Source records Start Marker
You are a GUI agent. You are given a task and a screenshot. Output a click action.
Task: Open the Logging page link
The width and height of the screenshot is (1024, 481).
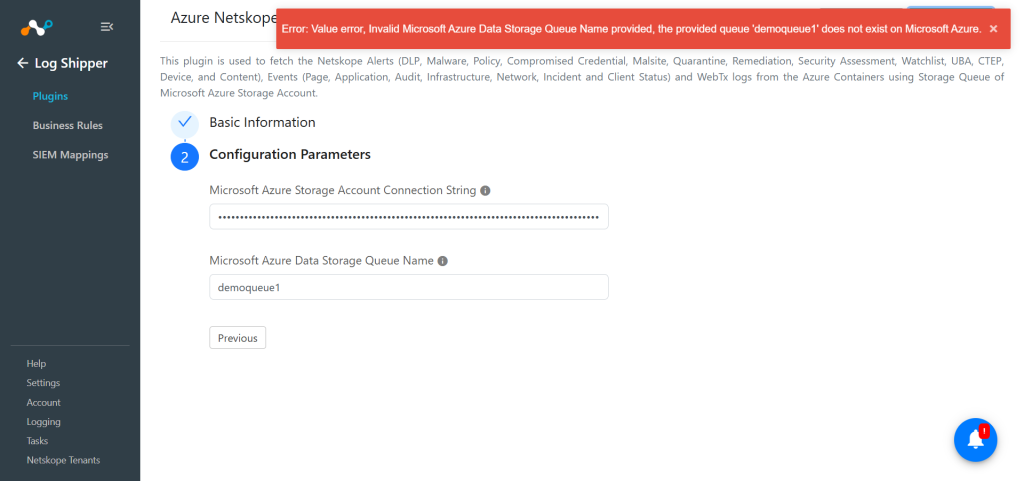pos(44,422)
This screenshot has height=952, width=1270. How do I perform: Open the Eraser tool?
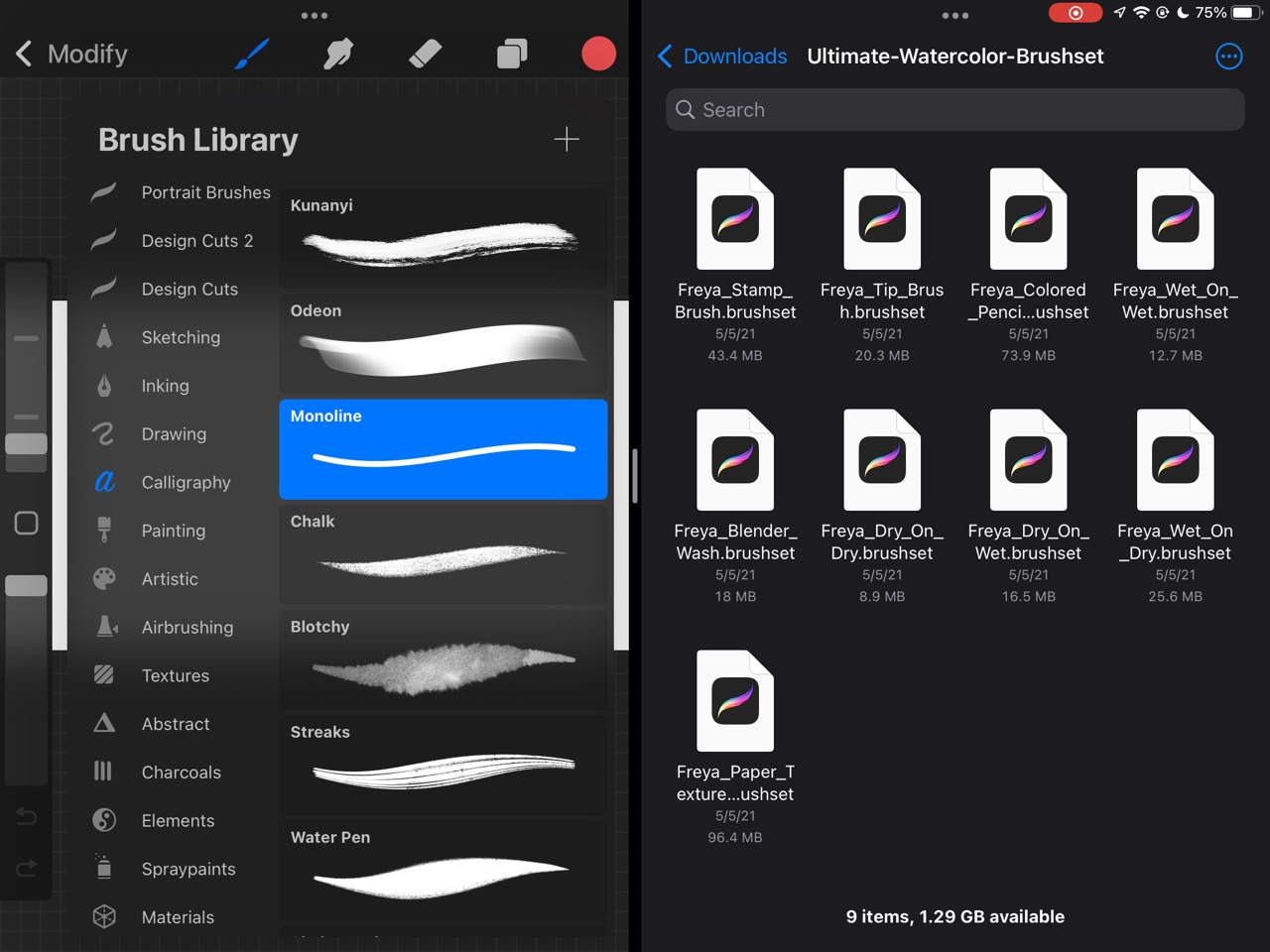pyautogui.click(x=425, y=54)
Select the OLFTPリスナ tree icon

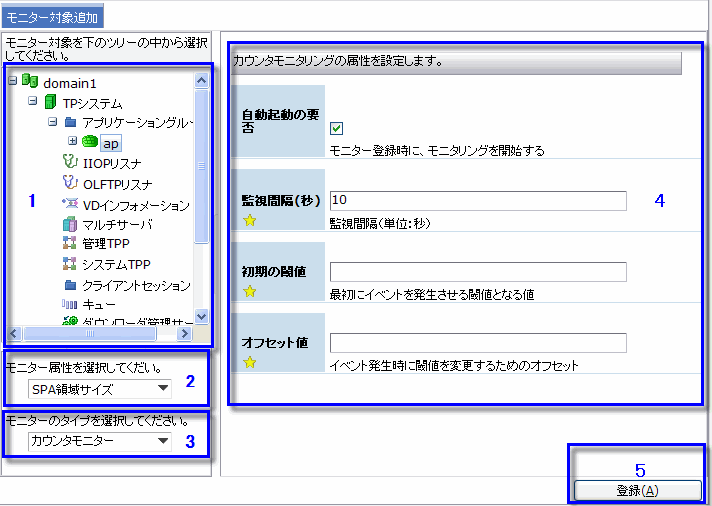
Source records End Marker
* What you will do
Word for word, set down every line of the records above, and leave the pictures out.

* Exercise solution
You are a GUI agent. You are given a task and a screenshot. Output a click action.
Task: Open the Logging page link
The width and height of the screenshot is (1024, 481).
pos(44,422)
This screenshot has height=952, width=1270. How do I perform: Open the Eraser tool?
pyautogui.click(x=425, y=54)
Select the OLFTPリスナ tree icon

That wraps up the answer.